▶ **INSTRUCTIONS FOR THE TASK**: Render the lines of the records from the one containing "Where should I click to: Click the Safari" through the one containing "pos(339,81)", both included, as a JSON list of strings, one string per line. Leave out blank lines.

▶ **EXERCISE DATA**:
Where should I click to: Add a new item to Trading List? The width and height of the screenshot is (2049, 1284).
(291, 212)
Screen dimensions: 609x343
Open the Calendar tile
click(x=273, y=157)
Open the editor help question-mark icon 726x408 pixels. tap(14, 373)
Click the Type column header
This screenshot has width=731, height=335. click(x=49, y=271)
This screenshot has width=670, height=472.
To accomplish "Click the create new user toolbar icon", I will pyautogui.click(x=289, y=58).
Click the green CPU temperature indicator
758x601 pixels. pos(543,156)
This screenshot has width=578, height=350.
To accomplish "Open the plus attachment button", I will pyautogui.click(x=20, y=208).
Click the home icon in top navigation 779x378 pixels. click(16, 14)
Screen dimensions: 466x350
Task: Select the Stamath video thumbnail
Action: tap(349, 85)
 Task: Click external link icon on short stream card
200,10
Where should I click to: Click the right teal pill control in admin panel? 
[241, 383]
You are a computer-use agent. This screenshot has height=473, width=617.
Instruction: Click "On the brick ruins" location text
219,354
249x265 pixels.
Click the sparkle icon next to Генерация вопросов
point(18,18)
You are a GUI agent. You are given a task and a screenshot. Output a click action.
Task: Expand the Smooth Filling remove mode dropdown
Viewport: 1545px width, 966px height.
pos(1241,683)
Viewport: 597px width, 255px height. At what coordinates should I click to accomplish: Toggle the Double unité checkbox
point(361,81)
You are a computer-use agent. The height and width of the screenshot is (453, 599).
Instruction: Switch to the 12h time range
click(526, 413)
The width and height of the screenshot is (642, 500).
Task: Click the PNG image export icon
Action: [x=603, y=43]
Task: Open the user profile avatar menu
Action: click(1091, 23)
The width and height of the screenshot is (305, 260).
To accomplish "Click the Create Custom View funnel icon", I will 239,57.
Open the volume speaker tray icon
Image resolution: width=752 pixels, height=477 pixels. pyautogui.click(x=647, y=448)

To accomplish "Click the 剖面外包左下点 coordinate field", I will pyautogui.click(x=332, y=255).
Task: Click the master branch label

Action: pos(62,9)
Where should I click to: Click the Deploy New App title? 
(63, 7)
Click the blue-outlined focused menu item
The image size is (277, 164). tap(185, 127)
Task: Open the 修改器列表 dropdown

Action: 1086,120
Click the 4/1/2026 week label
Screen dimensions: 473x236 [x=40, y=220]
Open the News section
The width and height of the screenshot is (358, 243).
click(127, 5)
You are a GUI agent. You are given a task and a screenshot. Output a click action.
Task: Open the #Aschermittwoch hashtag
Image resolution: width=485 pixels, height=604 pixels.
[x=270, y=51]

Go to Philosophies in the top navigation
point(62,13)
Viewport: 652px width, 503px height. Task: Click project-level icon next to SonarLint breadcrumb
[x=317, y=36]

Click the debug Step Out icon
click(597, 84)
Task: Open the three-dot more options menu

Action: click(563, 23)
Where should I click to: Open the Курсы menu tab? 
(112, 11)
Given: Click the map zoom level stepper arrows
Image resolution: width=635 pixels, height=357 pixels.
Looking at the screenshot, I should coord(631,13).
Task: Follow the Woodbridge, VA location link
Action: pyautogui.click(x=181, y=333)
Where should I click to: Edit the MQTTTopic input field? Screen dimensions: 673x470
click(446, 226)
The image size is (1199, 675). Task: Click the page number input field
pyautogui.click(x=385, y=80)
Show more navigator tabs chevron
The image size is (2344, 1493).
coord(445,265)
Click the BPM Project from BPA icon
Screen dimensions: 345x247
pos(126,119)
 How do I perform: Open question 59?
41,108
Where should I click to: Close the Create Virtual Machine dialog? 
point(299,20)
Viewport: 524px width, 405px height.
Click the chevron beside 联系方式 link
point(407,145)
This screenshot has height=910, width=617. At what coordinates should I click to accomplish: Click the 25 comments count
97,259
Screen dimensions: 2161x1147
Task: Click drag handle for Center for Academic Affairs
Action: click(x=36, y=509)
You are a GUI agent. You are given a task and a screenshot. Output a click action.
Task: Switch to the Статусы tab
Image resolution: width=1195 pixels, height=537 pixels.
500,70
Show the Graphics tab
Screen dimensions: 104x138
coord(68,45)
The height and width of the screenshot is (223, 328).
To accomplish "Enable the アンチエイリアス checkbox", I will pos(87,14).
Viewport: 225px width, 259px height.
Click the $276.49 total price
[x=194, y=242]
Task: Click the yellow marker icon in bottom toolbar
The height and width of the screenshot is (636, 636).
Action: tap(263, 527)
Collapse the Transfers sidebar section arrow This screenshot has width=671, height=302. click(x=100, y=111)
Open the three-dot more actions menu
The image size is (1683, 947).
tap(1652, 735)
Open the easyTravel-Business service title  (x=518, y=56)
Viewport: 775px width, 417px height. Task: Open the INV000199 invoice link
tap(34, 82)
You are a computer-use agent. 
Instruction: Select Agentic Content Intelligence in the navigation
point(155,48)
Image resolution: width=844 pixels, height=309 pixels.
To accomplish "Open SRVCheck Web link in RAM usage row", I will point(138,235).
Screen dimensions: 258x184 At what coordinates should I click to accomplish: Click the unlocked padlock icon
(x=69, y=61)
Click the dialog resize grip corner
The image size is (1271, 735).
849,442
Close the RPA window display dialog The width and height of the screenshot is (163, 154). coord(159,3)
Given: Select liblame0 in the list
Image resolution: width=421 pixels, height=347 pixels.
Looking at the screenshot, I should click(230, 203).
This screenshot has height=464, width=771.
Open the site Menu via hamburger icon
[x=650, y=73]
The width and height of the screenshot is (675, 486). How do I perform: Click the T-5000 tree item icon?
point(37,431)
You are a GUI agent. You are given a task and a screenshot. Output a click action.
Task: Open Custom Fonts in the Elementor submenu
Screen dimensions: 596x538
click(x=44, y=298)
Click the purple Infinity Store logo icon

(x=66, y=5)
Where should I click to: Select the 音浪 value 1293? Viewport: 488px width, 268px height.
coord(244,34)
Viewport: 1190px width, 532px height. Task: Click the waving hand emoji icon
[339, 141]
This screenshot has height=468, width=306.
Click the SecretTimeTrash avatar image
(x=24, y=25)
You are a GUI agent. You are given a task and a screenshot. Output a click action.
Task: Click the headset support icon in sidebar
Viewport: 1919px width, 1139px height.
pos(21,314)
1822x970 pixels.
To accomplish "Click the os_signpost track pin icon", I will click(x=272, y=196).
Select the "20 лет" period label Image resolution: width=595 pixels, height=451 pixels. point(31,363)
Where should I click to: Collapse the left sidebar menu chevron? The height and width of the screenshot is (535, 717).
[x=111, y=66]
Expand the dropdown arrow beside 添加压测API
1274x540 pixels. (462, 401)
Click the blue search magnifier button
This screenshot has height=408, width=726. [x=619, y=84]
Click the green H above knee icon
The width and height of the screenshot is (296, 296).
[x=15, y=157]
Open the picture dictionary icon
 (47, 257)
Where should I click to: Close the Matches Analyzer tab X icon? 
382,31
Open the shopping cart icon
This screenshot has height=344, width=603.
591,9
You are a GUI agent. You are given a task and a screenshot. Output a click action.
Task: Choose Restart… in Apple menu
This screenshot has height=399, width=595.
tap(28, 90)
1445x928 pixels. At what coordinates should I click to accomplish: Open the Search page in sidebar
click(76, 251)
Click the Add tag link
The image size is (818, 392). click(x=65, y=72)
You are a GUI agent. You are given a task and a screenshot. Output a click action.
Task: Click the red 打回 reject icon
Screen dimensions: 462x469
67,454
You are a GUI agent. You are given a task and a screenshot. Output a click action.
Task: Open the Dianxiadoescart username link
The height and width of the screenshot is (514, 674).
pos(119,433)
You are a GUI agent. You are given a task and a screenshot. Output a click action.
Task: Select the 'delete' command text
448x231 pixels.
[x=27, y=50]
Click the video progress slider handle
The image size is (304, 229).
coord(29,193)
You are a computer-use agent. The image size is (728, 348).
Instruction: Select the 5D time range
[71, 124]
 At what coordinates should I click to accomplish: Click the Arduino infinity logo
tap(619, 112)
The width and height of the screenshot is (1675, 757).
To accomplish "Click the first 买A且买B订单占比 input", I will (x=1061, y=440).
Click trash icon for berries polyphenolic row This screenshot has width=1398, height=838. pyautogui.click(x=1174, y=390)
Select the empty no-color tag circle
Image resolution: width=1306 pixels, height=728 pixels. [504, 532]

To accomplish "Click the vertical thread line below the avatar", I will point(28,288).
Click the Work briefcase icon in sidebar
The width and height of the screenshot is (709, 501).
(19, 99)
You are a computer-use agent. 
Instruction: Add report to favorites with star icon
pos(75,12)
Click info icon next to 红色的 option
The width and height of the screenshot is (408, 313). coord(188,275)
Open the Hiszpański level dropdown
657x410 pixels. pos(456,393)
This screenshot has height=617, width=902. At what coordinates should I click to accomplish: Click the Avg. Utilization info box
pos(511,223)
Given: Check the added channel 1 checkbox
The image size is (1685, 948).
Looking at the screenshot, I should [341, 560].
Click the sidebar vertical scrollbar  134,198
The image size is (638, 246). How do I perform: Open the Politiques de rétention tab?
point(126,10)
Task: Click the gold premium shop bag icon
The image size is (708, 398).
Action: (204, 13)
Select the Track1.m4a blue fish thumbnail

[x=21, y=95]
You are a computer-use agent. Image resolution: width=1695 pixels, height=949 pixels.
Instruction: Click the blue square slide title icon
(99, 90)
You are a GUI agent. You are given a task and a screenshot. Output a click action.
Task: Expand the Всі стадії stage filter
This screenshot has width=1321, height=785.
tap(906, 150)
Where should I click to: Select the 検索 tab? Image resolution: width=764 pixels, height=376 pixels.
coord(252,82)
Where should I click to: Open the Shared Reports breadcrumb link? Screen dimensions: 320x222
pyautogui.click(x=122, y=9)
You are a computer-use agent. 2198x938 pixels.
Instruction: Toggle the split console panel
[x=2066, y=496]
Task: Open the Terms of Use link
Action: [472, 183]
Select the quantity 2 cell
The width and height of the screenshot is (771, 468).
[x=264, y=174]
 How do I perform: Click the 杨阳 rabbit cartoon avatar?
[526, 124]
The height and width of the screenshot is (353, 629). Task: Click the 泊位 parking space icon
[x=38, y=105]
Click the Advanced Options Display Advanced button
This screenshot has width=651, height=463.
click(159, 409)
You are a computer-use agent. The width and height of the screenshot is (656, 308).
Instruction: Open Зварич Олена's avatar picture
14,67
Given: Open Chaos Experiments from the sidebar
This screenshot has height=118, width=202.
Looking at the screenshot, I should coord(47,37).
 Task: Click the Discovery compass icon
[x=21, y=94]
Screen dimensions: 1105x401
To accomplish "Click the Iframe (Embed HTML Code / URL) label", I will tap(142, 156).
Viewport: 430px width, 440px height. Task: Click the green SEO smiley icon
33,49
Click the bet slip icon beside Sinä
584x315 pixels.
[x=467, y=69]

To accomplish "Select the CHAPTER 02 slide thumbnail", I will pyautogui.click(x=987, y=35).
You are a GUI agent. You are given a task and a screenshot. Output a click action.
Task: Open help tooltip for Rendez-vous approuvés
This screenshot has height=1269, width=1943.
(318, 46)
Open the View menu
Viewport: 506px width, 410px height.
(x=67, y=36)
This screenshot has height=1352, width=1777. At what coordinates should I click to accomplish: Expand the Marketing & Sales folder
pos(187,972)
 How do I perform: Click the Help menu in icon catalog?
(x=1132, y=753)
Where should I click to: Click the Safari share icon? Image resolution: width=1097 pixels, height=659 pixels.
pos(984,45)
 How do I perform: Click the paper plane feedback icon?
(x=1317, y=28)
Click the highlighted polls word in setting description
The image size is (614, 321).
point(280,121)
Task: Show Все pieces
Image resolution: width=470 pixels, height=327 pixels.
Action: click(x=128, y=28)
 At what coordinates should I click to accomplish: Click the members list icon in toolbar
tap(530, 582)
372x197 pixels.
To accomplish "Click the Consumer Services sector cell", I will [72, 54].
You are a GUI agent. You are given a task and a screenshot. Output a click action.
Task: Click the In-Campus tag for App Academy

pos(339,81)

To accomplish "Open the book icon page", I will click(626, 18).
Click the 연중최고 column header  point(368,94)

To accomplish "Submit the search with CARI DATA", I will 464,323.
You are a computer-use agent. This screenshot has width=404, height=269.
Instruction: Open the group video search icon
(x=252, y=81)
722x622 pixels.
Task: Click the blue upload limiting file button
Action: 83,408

▶ **SOLVED PROBLEM**:
[
  "Where should I click to: Click the Safari share icon? Image resolution: width=1097 pixels, height=659 pixels.",
  "pos(984,45)",
  " How do I perform: Click the paper plane feedback icon?",
  "(x=1317, y=28)",
  "Click the highlighted polls word in setting description",
  "The image size is (614, 321).",
  "point(280,121)",
  "Task: Show Все pieces",
  "Image resolution: width=470 pixels, height=327 pixels.",
  "Action: click(x=128, y=28)",
  " At what coordinates should I click to accomplish: Click the members list icon in toolbar",
  "tap(530, 582)",
  "372x197 pixels.",
  "To accomplish \"Click the Consumer Services sector cell\", I will [72, 54].",
  "You are a GUI agent. You are given a task and a screenshot. Output a click action.",
  "Task: Click the In-Campus tag for App Academy",
  "pos(339,81)"
]